— А я Горго, внучка Ойнея, дочь Горго, его дочери. Радуйтесь, родичи!
Сказала — и вновь за станок села. Переглянулись мы, вышли, дверь осторожно закрыли.
— Ай, красивая девушка, понимаешь! — мечтательно вздохнул курет.
Красивая? Как только заметил? По мне, ни рыба ни мясо. Но вот что интересно, имя матери она назвала, а отцовское — нет.
Как же так?
А на площади (той, что больше на выгон похожа) — толпа. Когда только собраться успели, добрые калидонцы? Толпа немалая — с полсотни. По-здешнему — сонмище целое.
Ждут. Нас ждут.
А мы и готовы были, дамата вперед вытолкнули, того, что с табличкой. Прочирикал дамат, печать показал. Выслушали — молча выслушали. Переглядываться стали.
И — ничего.
Молчат!
Мы ведь чего думали? Собрались горожане басилея законного защищать. Хоть и Живоглот он, а все же Портаону наследник, вольными голосами кликнутый. Тут ведь не Аргос, тут каждого басилея на этом самом выгоне и выбирают. Этолия — страна свободная. Потому и не тронули мы Живоглота. Даматы- лиходеи одно, а царь — совсем иное.
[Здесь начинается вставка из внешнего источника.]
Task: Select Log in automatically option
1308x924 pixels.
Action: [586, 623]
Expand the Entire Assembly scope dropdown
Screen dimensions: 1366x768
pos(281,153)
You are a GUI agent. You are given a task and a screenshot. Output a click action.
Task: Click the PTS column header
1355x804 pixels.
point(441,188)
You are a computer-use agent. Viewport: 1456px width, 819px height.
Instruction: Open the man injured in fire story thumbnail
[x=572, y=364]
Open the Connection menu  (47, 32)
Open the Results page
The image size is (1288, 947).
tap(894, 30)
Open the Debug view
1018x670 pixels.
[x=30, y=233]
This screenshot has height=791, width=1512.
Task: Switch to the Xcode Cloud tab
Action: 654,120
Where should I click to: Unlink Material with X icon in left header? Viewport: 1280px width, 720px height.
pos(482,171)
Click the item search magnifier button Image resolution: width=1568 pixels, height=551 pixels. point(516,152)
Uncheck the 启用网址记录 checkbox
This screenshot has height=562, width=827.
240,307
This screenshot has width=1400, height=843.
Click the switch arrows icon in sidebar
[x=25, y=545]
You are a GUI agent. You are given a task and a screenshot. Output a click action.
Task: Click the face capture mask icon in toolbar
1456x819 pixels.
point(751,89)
Да только молчали добрые калидонцы. Плохо так молчали. На меня смотрели — и молчали. И было в их взглядах одно, простое и понятное.
Чужак!
И от взглядов этих сразу же стена между нами выросла, да такая, что не перескочить. Хотел я сказать о правах своих, о том, что теперь подати снизят, а захваченное не по обычаю вернут, но понял — бесполезно. Я — чужой. И в Аргосе. И здесь.
Так и стояли — молча. А потом расходиться стали.
* * *
— А почему ты, дядюшка Терсит? Не боишься, что повесят? За то, что ворота нам открыл?
— Не повесят, хи-хи, не повесят! Потому как свой я, племянничек, а ты — чужак. Деда твоего тут не любят, отца не любили, за что тебя любить-то? А я тут все знаю каждый закоулочек, каждый уголочек, так что некого кроме меня, за верховного дамата оставить. Кто же Калидоном управлять будет? Не ты ведь? Только я могу, хи-хи! А если хочешь, Онхеста с Келевтором позови. С Ликопеем в придачу. Придут, хи-хи, прискачут!
— Только смотри, дядюшка! Лишку возьмешь или обидишь кого — повешу. Даже если яйцо куриное на дорогу выкатится, ты мимо пройдешь, смотреть не станешь!
— Яйцо? А зачем мне яйцо без курицы? Ладно, ладно, я же не Живоглот. Я справедливым буду, хи- хи! Честным!
— Смотри, дядя Терсит!
— И ты посматривай, племянничек. Не любят тут ваш род, хи-хи, ох не любят! Хи-хи!
— Ха-ха, дядюшка!
* * *
— Богоравный... Богоравный Диомед! Богоравный..Я уже и на колесницу вскочил, и вожжи в руки взял подальше от дворца ехать. И вдруг...
— Богоравный... богоравный Диомед! Можно мне...
Оглянулся — рыжий! Совсем рыжий! Как Гелиос и закате.
— Если можно, богоравный Диомед, я бы хотел поприветствовать... познакомиться!
Да, рыжий! Рыжий, на лице — веснушки, меня помладше, босой, в драном плаще. А плащ серебром заткан. Вот диво!
— Радуйся! — улыбнулся я Гелиосу. — Я — Диомед. Только — не богоравный. Просто — Диомед.
— А я... Я Одиссей. Одиссей, сын Лаэрта, с Итаки. Я сын басилея Лаэрта...
Вот почему его выговор мне сразу же нездешним показался!
Спрыгнул я с колесницы, руку Гелиосу протянул...
— Ой!
Это не он, это я сказал. Потому что рука у него...
— Извини, богоравный... Извини, Диомед! Я...
Больно. Это еще слабо сказано. Парню еле-еле четырнадцать но лапиша! В мозолях вся, в шрамах старых, с две мои будет. Да и побольше, если приглядеться...
— Понимаешь, лучник я. Поэтому рука...
Вот почему шрамы! Тетива иссекла!
Вот тут я его и зауважал.
— Дому этому, и хозяину с хозяйкой, и всем чадам с домочадцами — богов Олимпийских благоволение! Дионис, Зевс, Гестия! Хай!
Привстал, из чаши на стол капнул, улыбнулся.
Я только моргнул. Эка заворачивает, итакиец! А тетя Деянира, понятное дело, млеет. Этакий гость — молоденький, сладенький, да еще ко всему языкатый.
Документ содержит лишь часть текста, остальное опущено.